O histórico Snug Harbor Cannery é um alojamento selvagem na Ilha Chisik que continua a servir como um centro de vida comunitária para gerações de famílias de pescadores comerciais na Baía de Tuxedni, no Alasca. A fábrica de conservas foi nomeada para o Registro Nacional de Locais Históricos em 2023. | Foto de Hamish Laird

Um ponto de decisão está acontecendo agora. Depois de todo esse tempo, o Serviço Nacional de Parques parece estar apressando um processo administrativo para fornecer uma servidão de acesso para uma estrada de transporte que começaria nas cabeceiras do rio Johnson, passaria pelo vale de Bear Creek e se conectaria a um porto industrial planejado para Tuxedni. Costa selvagem da baía.

O Serviço Nacional de Parques sinalizou alguma aparência de contribuição pública sobre este assunto. Um período de comentários para o público, proposto não para o padrão de 90 ou mesmo 30 dias, mas apenas 14 dias, foi agendado para este outono. No entanto, agora, o Serviço Nacional de Parques parece tê-lo cancelado totalmente, fechando a porta a uma oportunidade para o público americano opinar sobre o futuro da Baía de Tuxedni. Isto significa que o secretário do interior precisa de ouvir uma mensagem de todos nós, e com urgência: o governo federal precisa de encontrar uma forma de defender o Parque Nacional e Reserva do Lago Clark, encontrando uma alternativa à mineração de ouro neste tesouro nacional.

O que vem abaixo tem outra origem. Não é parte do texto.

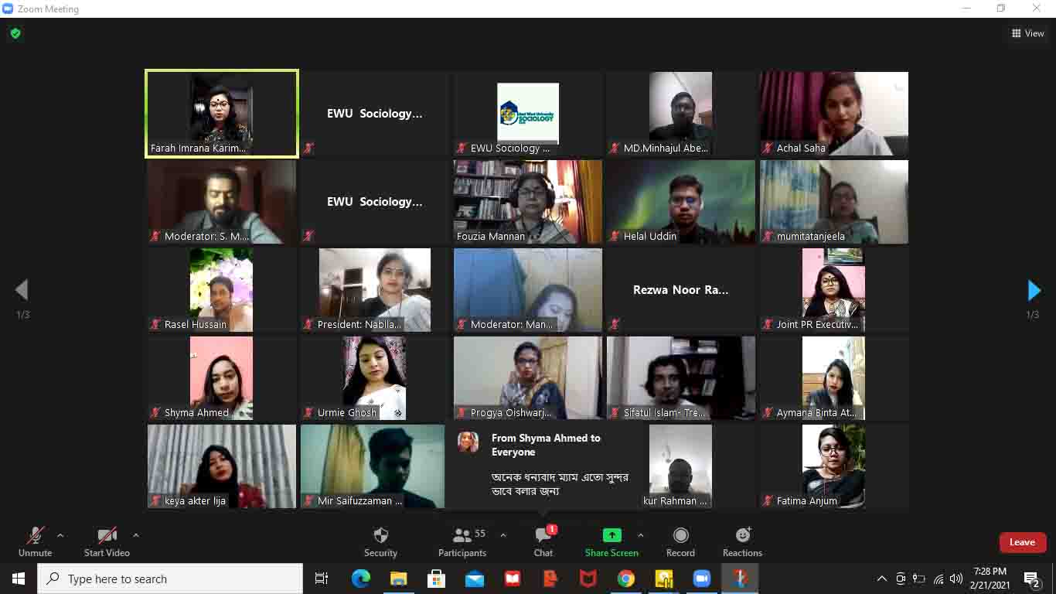Unmute the microphone
This screenshot has height=594, width=1056.
click(36, 535)
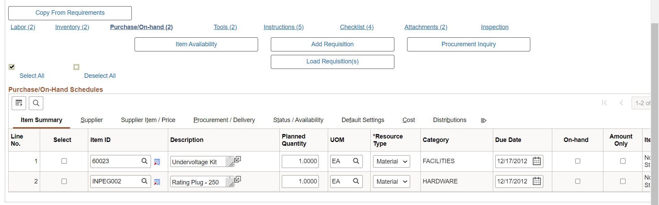Open the Status / Availability tab
The image size is (659, 205).
tap(298, 120)
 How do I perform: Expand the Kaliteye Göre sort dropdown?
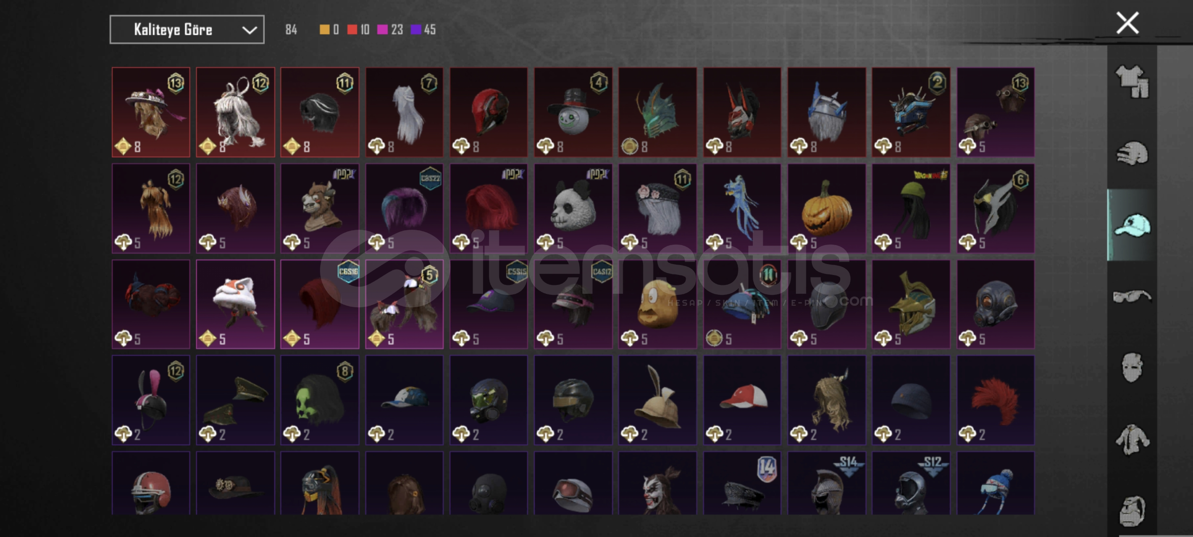[187, 30]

Não podemos permitir uma pressão infernal para permitir a mineração num lugar como este. Por que trazer o barulho e a destruição das explosões em um lugar que não conhece tal coisa? Quem iria querer que equipamentos pesados ​​arrasadores substituíssem os ursos marrons? O barulho do diesel do tráfego incessante de barcaças é diferente de tudo que já visitou essas águas. Cientistas da Administração Oceânica e Atmosférica Nacional descrevem a Baía de Tuxedni como “uma das paisagens sonoras mais silenciosas e imaculadas” da vasta enseada de Cook, no Alasca. Nessas águas lamacentas, as mães e os filhotes belugas não confiam no que podem ver, mas no que ouvem. Seu sofisticado repertório de cliques e chamadas, essencialmente linguagem, os ajuda a permanecer próximos uns dos outros e a encontrar o caminho.

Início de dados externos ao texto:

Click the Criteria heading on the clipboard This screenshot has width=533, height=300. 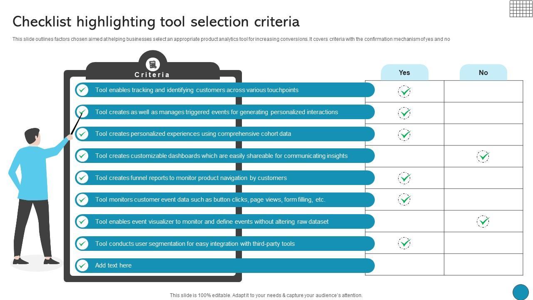click(x=152, y=75)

Para famílias trabalhadoras de pescadores como a minha, que conhecem e amam este lugar, vemos o que pode ser perdido. É aqui que nos reunimos para ajudar uns aos outros e ganhar a vida. É um modo de vida construído para suportar os altos e baixos da época de pesca, e sabemos que isto não pode continuar num local entregue à extracção, à tomada de algo até que desapareça. Sabemos o que é tirar da abundância da Terra e honramos o equilíbrio necessário para que ela permaneça.

A nossa família é de pescadores de primeira geração, mas os nossos jovens filhos marinheiros, de 11 e 14 anos, ainda não conheceram um verão sem trabalhar as marés. No nosso barco, na hora de puxar as redes, às vezes peço que acionem a alavanca do sistema hidráulico, mas todos nós estamos na piada: não há energia hidráulica neste esquife. Todos sabemos que o trabalho pesado depende de nós.

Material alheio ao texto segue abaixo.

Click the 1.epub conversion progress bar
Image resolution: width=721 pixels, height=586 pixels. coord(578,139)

Então, quando puxamos a rede com força, uma carga pesada de sockeyes selvagens cai facilmente. Este barco de pesca pode ter sido construído para suportar uma grande carga, mas não consegue conter a alegria desses marinheiros. Pelo que posso dizer, eles estão simplesmente emocionados por estarem vivos. Os meninos jogam peixes no gelo e os contam em gritos selvagens. Suas vozes são engolidas pelo grande silêncio de Tuxedni e, por enquanto, não há nada que abafe o som.

O autor Dustin Solberg e seu filho colhem salmão selvagem todo verão na Baía de Tuxedni, no Alasca. Eles fazem parte de uma comunidade de famílias de pescadores comerciais que trabalham em pequenos barcos em uma pescaria certificada como sustentável pela organização sem fins lucrativos Marine Stewardship Council. | Foto de Hamish Laird

Santiago Ferreira é o diretor do portal Naturlink e um ardente defensor do ambiente e da conservação da natureza. Com formação académica na área das Ciências Ambientais, Santiago tem dedicado a maior parte da sua carreira profissional à pesquisa e educação ambiental. O seu profundo conhecimento e paixão pelo ambiente levaram-no a assumir a liderança do Naturlink, onde tem sido fundamental na direção da equipa de especialistas, na seleção do conteúdo apresentado e na construção de pontes entre a comunidade online e o mundo natural.